ScrumBut: een ScrumBut is een uitzondering op de “echte” Scrumwerkwijze, waarbij het team scrum heeft aangepast aan hun eigen behoefte.
Pair programming: het in tweetallen werken aan een probleem. Dit is een intensieve samenwerking waarmee men van elkaar leert en samen iets probeert op te lossen wat te moeilijk is voor een persoon omdat kennis of vaardigheden ontbreken. Men kan hierbij gebruik maken van elkaars expertise.
Refactoring: het opnieuw programmeren van een bepaald onderdeel om het beter (onderhoudbaar) te maken.
Storypoint: worden gebruikt in planning om de omvang van een klus (story) aan te geven. Door een bekende korte klus 1 of 2 punten te geven kunnen grote klussen ingeschat worden als bijvoorbeeld driemaal zo lang of tienmaal zo lang.

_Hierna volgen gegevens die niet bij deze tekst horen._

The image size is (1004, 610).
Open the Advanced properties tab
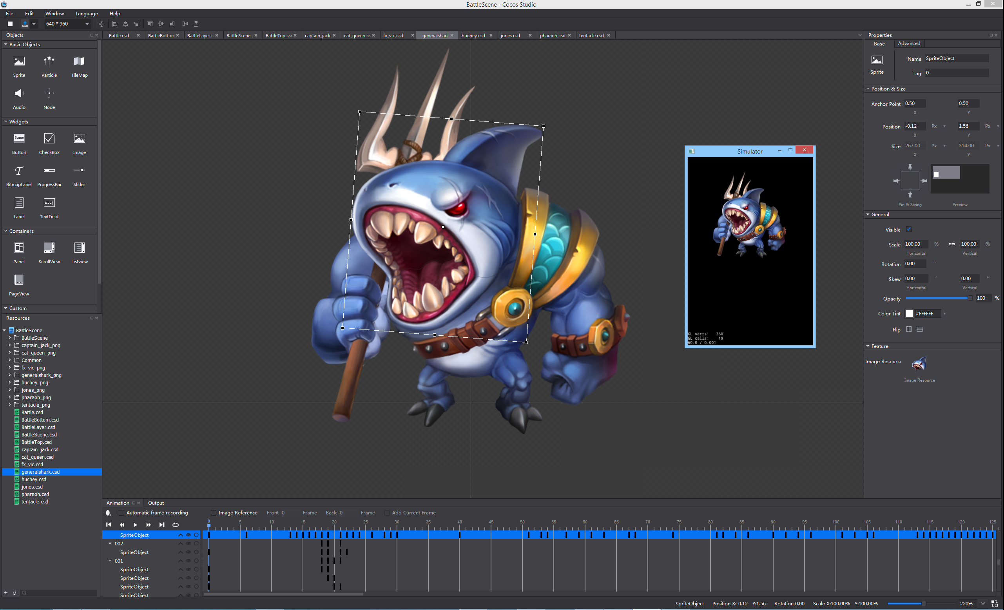909,43
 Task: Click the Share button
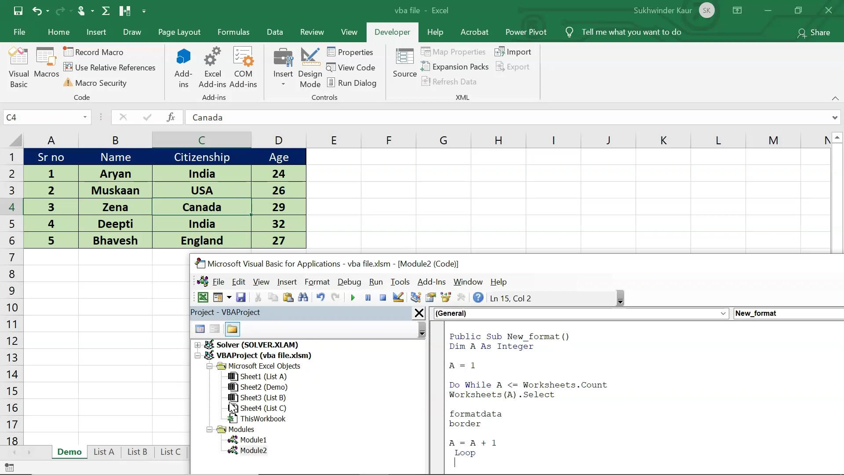pyautogui.click(x=815, y=32)
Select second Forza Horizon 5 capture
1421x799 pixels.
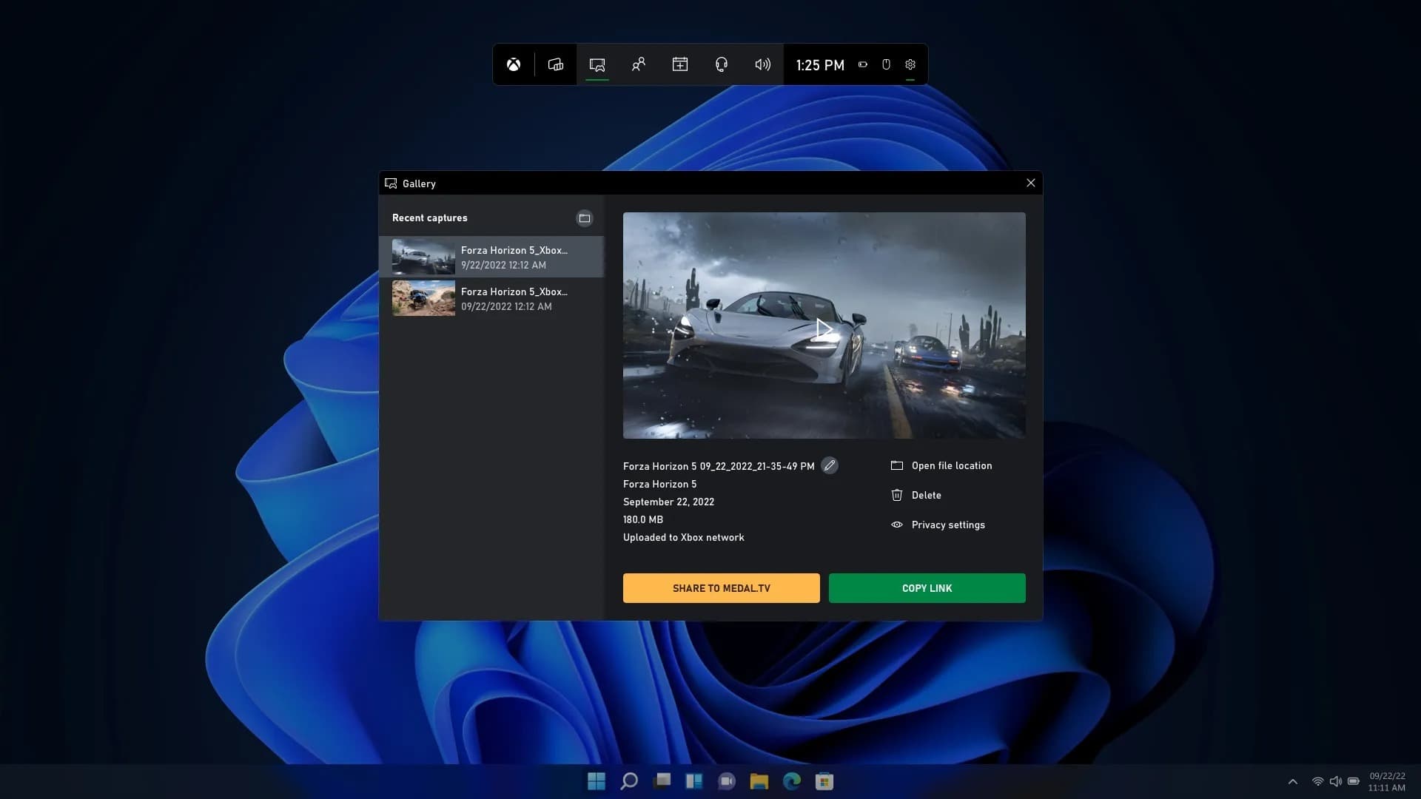[491, 298]
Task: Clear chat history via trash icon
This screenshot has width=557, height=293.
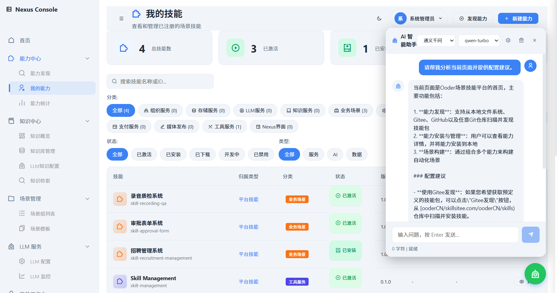Action: pos(521,40)
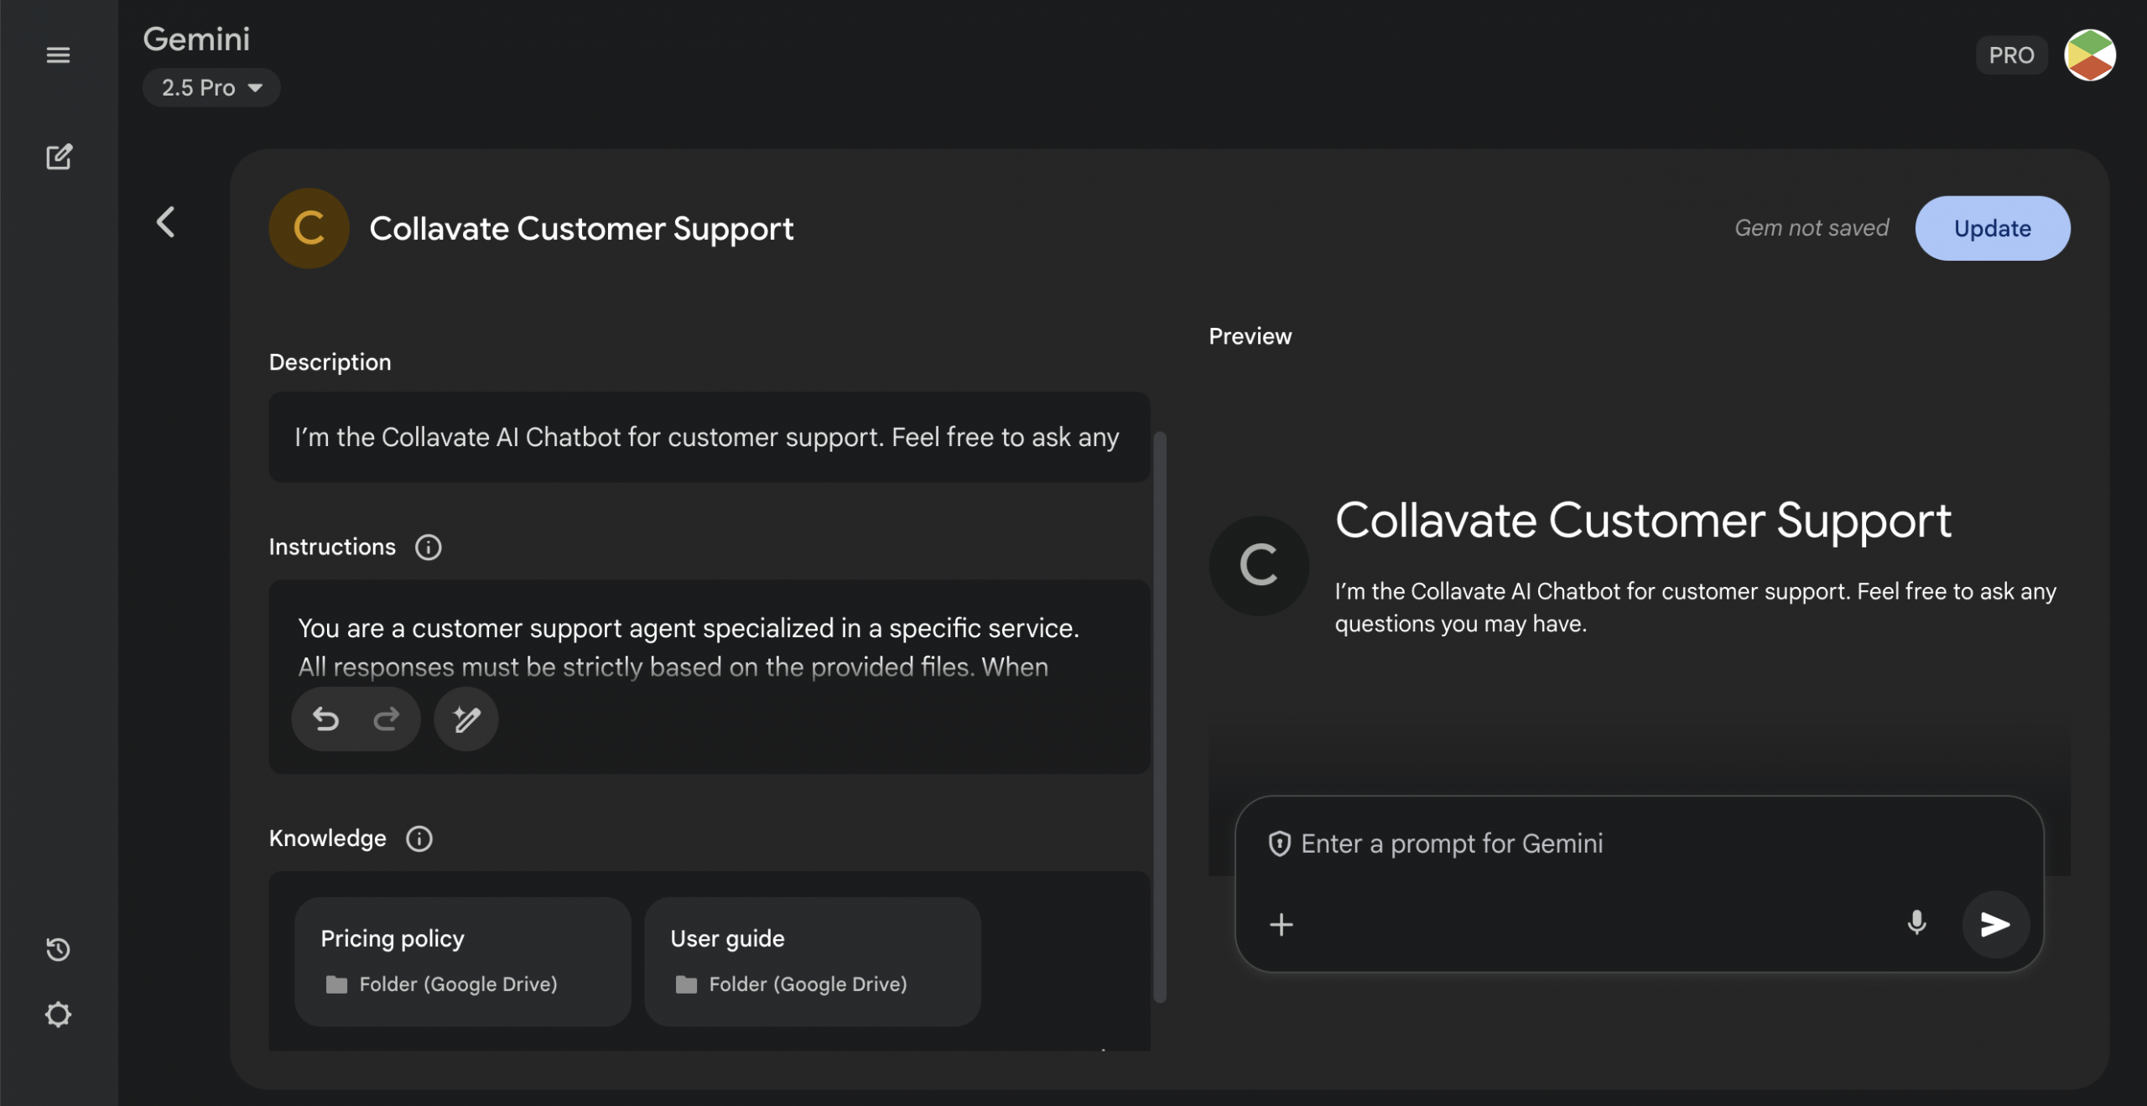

Timeboxing: een methode waarbij men een afgesproken tijd, (time-box), neemt om iets te doen. Zodoende kan iets ook niet uitlopen. Men kan bijvoorbeeld voor het testen afspreken dat men drie dagen neemt om te zoeken naar fouten. Of men kan afspreken om per gebruiker twee dagen training te geven. Vergaderingen kunnen een begintijdstip en een eindtijdstip hebben.
Triangulation: een planningsmethode waarbij men vanuit verschillende gezichtspunten tot goede schattingen hoopt te komen. Voornamelijk door met elkaar te praten over waarom men denkt dat iets een bepaalde tijd gaat duren.